While UIKit is clearly derived from the experience of developing AppKit it was a sort of green-field for the developers to create a more modern framework with none of the baggage of AppKit. This lack of baggage makes for more streamlined development but there is collateral damage for experienced AppKit developers who will find some of the changes are hard to adapt to, especially if they need to go back and forth often.
In particular, there are a number of support classes which could have been shared between UIKit and AppKit but weren’t: NS/UIImage, NS/UIColor, NS/UIBezierPath and the foundation class NS/UIView. The difference are more than just name deep, the APIs lack some of the the impedance matching which makes pairing them with other existing frameworks simpler and faster to implement.
Bridge Over Troubled Waters
First, a little history, KitBridge is fairly new hotness, started just this year based on some initial ideas prototyped in QRKit, which implements a very limited cross-platform view framework using a simple bridging header, an NSImage category and strategic use of #ifdef directives in the implementations. That simple header and category allows QRKit to provide the same API across all it’s target platforms.
KitBridge takes that starting point and expands on it to include more classes and more categories, which bring balance to view development. With KitBridge you can always use the UIKit API for the bridged classes on either platform. On iOS and tvOS the native methods are used and on macOS (where there is typically more CPU and memory to go around) the methods are provided by categories.

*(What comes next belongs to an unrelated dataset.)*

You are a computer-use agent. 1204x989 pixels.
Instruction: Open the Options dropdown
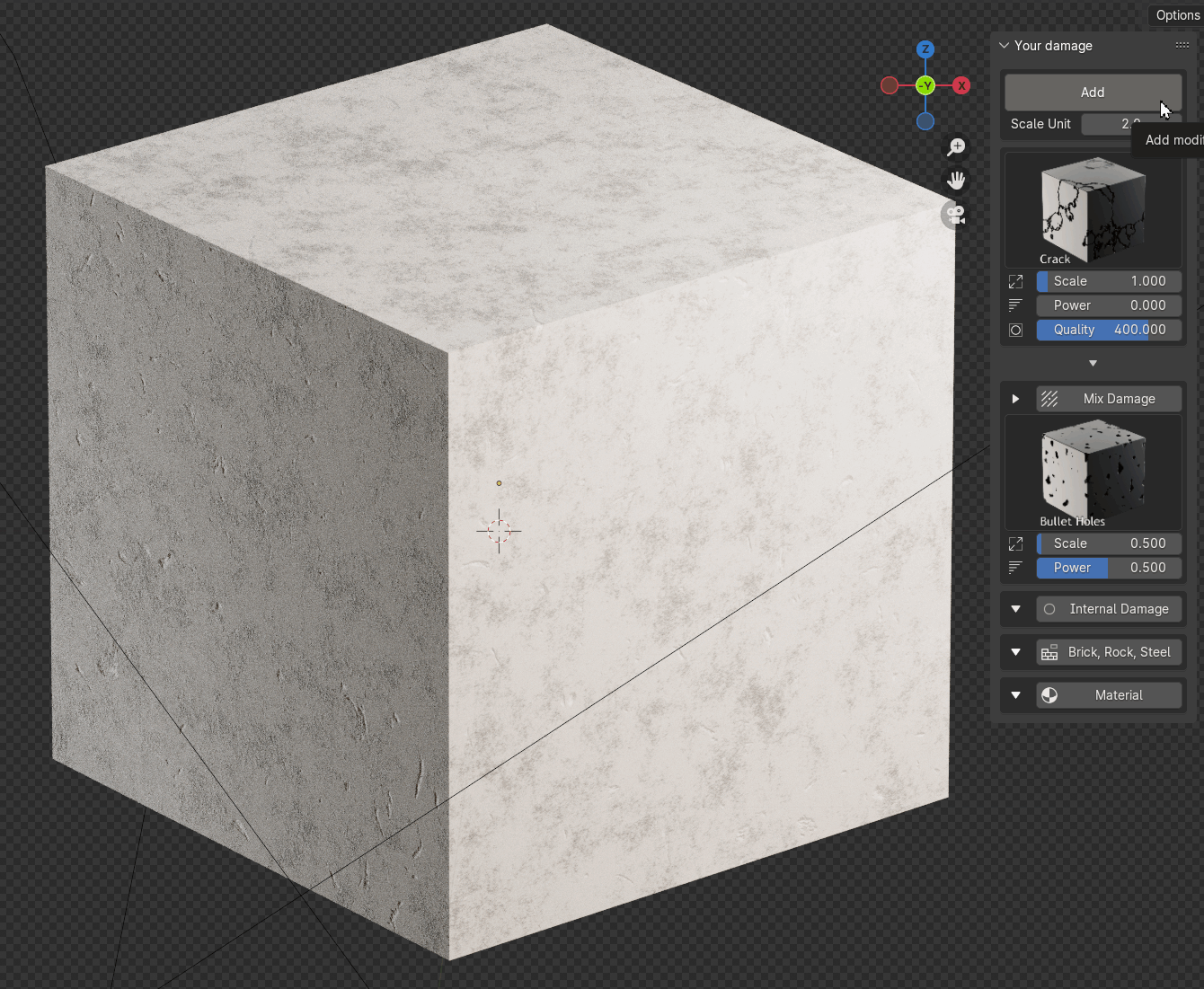[x=1176, y=15]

There are some cases where UIKit lacks a trusty AppKit method and those are provided as well.
Besides expanding on the number of classes that the bridge supports, KitBridge also makes it easier for projects to share a single implementation file between versions, at least for Views, App Delegates and Controllers.
Building On Top of the Bridge
While KitBridge does not cover every possible porting issue (I’ve been adding affordances one by one as I need them for various apps) it does provide a lot of support for writing protable Views and Controllers and already supports two other frameworks which provide a useful set of views: CardView.framework and SparkKit.framework.

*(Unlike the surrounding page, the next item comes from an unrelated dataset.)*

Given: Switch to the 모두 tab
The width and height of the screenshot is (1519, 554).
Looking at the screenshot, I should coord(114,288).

CardView.framework provides a NS/UITextView subclass with a single interface for adding styled text and graphics. CardView was originally extracted from DeskLamp, and made it’s way into OrangeCard and iStumbler. Now that the framework has been integrated with KitBridge, I’ll be bringing OrangeCard to iOS and tvOS from macOS, once the non-UI platform differences are taken into account.

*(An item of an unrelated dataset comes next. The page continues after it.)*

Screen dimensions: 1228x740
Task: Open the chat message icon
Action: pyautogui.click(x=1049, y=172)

SparkKit.framework provides a set of data visualization tools with pie, ring, bar, stack, grid and columnar data views, also built on top of BridgeKit. It is enabled by harmonizing the NS/UIBezierCurve interface so that the views have the same drawing code. The most recent release of iStumbler uses SparkKit to draw the Channels and WiPry plugins grid views, and I expect to replace the line graphs and level indicators in an upcoming update.
While spackling over the difference between the App and UI Kits helps make portable apps easier, there’s lots to be done still. As the apps I’m building on top of these frameworks evolve I expect KitBridge to evolve as well. Since there seems to be some interest, I wanted to introduce the frameworks because I think they save time when porting apps from macOS to iOS and vice versa, and I hope you enjoy working with them.